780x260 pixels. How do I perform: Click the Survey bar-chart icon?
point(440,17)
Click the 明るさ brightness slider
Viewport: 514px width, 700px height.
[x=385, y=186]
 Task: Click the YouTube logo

○ ○ ○ ○ ○

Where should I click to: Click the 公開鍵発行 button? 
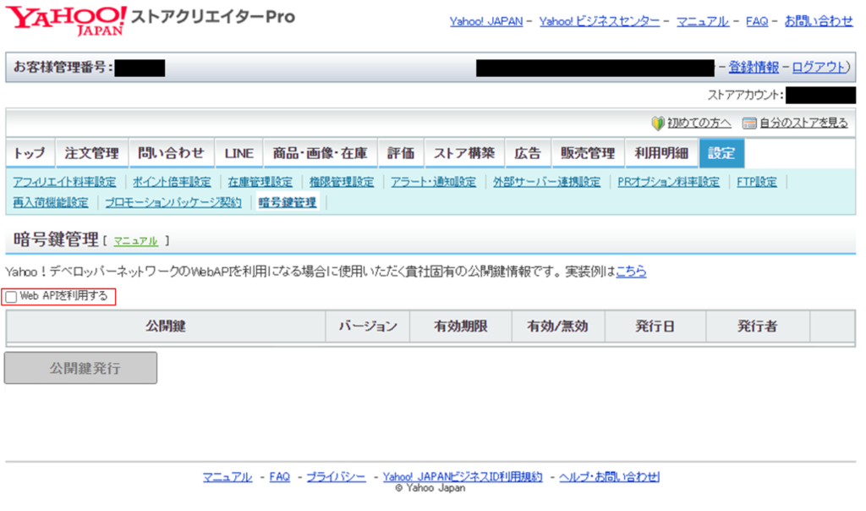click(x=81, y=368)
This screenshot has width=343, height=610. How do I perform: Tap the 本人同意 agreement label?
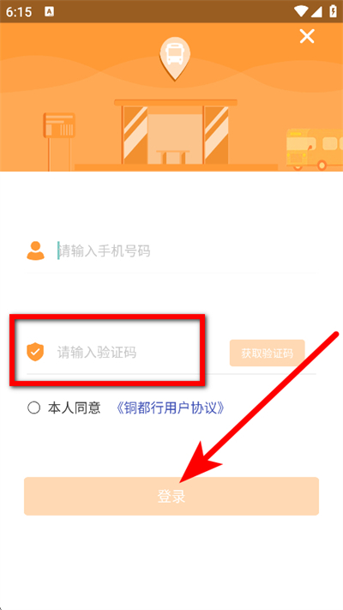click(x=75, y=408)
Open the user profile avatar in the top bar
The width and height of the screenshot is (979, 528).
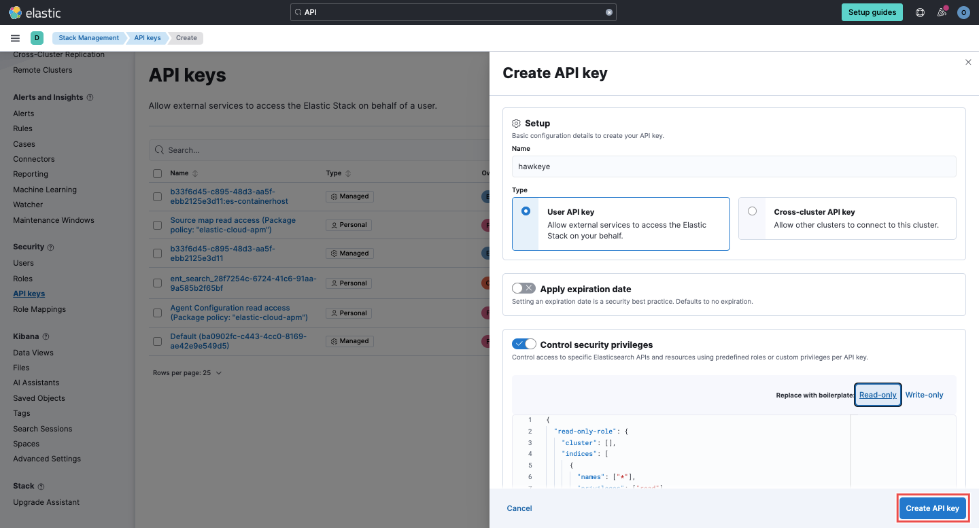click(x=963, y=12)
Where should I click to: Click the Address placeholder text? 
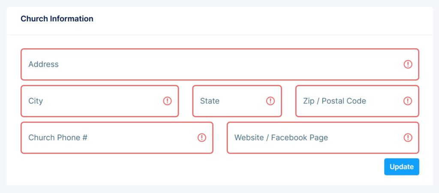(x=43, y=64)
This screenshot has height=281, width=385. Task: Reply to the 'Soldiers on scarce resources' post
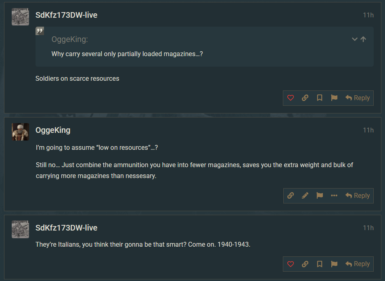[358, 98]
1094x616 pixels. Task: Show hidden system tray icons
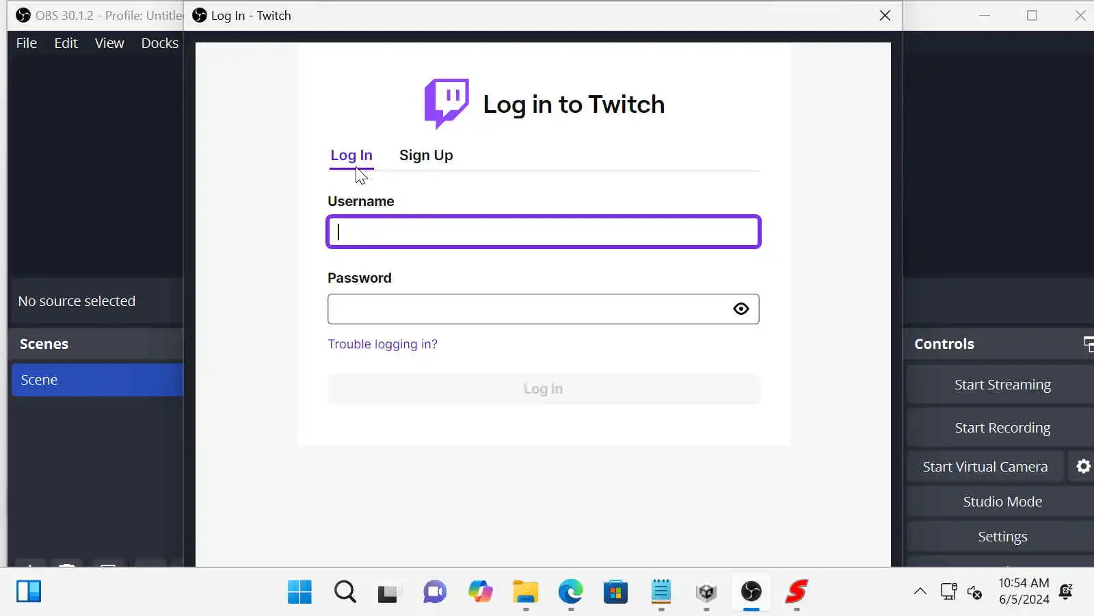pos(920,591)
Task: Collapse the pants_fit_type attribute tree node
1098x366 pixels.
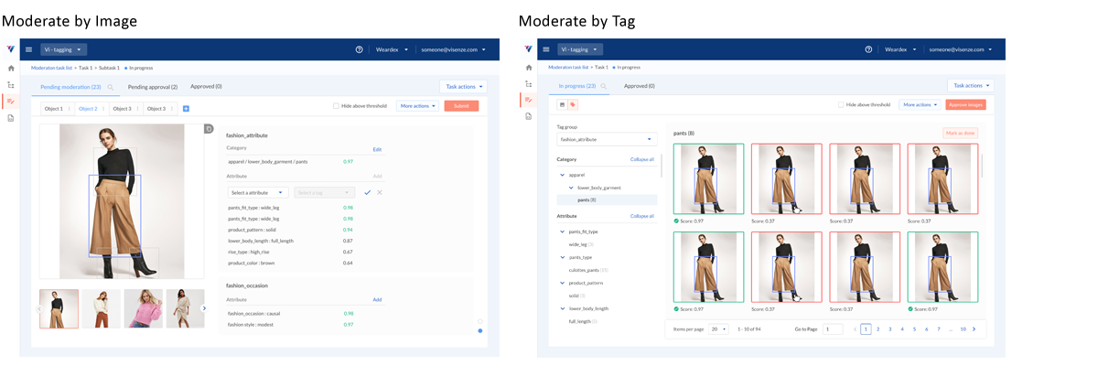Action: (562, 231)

○ ○ ○ ○ ○

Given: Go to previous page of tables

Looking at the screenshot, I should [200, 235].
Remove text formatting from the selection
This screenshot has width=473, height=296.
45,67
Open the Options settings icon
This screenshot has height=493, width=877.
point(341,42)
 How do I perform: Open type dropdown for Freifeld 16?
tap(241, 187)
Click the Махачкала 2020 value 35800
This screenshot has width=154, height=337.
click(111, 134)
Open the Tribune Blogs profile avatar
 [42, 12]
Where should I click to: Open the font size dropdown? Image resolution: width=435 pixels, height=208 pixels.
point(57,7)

○ ○ ○ ○ ○

# [Exercise objective]
Copy the lines above exactly. Start with the line containing "780x260 pixels. How", end with the line containing "Task: Click the YouTube logo", and include both.

# [Reply to the task]
780x260 pixels. How do I perform: Click the Survey bar-chart icon?
point(440,17)
Click the 明るさ brightness slider
Viewport: 514px width, 700px height.
[x=385, y=186]
 Task: Click the YouTube logo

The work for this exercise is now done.